Problem description | A stretch of the entries below is to be set down exactly, running from the line with "907x850 pixels." through the line with "This screenshot has height=393, width=1024.", both included, and no other line.

======== Data supplied ========

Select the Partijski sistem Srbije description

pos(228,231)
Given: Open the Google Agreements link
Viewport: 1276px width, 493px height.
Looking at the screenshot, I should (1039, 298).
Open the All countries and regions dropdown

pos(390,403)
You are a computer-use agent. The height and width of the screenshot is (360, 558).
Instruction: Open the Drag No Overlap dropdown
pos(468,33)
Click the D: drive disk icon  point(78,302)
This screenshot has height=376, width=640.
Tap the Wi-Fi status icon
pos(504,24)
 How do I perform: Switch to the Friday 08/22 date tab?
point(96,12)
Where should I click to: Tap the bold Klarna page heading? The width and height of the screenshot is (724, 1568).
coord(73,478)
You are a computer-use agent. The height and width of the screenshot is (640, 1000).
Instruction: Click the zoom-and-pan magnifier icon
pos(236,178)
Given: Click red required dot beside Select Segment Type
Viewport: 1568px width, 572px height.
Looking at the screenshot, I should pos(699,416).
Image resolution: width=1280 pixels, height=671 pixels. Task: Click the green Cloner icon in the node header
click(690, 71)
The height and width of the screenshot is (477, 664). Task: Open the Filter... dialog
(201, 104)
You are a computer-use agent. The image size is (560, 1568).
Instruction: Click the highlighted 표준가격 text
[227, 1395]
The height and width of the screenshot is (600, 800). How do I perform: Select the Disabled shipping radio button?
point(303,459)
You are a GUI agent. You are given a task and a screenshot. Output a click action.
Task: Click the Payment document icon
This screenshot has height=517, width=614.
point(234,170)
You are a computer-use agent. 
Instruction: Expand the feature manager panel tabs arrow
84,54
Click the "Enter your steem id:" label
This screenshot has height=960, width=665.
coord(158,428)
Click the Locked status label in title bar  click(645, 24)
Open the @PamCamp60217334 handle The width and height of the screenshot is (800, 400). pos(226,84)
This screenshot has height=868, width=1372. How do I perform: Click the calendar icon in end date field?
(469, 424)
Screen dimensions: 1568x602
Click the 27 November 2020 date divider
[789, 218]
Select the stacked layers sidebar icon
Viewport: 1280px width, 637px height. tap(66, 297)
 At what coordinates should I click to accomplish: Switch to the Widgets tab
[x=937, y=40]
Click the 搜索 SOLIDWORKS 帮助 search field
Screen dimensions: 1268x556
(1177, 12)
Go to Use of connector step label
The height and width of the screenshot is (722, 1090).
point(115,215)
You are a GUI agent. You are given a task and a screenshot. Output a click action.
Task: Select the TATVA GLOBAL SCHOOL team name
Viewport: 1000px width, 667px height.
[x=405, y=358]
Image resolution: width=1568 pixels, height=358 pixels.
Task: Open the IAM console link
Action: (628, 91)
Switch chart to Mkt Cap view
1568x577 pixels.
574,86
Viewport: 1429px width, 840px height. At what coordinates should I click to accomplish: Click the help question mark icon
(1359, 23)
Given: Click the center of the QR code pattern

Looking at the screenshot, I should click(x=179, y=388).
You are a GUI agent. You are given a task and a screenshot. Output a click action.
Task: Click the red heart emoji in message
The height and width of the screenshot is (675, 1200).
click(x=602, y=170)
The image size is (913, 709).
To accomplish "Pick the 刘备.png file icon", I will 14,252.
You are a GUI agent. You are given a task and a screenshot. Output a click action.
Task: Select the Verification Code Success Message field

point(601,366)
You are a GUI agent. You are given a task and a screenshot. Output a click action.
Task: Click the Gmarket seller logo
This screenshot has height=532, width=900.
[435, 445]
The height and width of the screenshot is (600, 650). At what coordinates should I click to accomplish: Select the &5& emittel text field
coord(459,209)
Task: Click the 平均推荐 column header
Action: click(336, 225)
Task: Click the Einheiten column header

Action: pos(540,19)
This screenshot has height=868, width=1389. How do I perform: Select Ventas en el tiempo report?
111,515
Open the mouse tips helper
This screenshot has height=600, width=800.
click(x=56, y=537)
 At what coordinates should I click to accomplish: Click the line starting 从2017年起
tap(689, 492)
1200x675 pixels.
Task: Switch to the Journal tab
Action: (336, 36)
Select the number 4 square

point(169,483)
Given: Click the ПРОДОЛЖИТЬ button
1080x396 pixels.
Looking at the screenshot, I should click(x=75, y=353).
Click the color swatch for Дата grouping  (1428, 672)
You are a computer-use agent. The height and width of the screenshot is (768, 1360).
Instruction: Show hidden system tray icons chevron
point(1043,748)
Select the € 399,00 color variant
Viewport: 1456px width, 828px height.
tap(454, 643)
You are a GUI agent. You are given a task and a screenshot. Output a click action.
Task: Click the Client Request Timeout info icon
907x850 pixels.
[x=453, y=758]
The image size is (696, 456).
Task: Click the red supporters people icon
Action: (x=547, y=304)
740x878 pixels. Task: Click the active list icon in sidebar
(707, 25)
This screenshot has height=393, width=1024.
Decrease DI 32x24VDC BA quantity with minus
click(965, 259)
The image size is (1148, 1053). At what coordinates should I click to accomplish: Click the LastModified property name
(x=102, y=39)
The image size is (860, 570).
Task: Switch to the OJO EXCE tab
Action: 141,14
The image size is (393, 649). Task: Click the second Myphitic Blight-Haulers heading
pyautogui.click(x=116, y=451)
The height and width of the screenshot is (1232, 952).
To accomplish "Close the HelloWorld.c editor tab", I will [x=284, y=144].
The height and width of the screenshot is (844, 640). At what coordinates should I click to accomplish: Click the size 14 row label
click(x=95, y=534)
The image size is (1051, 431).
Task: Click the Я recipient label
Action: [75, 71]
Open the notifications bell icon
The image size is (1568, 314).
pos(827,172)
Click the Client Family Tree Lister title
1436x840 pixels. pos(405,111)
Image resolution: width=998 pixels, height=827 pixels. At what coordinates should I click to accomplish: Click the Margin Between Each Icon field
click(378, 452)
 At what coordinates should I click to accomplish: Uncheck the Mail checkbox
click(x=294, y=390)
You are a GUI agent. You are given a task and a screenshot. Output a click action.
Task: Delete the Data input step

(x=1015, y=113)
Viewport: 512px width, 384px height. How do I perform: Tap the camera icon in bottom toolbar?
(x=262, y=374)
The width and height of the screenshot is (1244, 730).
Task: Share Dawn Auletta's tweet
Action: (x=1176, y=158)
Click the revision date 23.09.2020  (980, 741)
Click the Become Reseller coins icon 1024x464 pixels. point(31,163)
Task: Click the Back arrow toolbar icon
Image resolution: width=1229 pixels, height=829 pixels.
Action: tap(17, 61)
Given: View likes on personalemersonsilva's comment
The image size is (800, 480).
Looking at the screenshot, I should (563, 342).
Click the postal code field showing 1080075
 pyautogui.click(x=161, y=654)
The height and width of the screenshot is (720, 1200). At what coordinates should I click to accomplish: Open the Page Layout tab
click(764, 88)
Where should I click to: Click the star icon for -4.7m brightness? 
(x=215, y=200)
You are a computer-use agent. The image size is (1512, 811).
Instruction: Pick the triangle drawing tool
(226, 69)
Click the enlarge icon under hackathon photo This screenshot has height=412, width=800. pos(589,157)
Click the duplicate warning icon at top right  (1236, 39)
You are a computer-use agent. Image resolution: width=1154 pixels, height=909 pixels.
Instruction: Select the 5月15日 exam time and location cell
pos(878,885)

========

Your response |
907x850 pixels.
[x=453, y=758]
The image size is (696, 456).
Task: Click the red supporters people icon
Action: (x=547, y=304)
740x878 pixels. Task: Click the active list icon in sidebar
(707, 25)
This screenshot has height=393, width=1024.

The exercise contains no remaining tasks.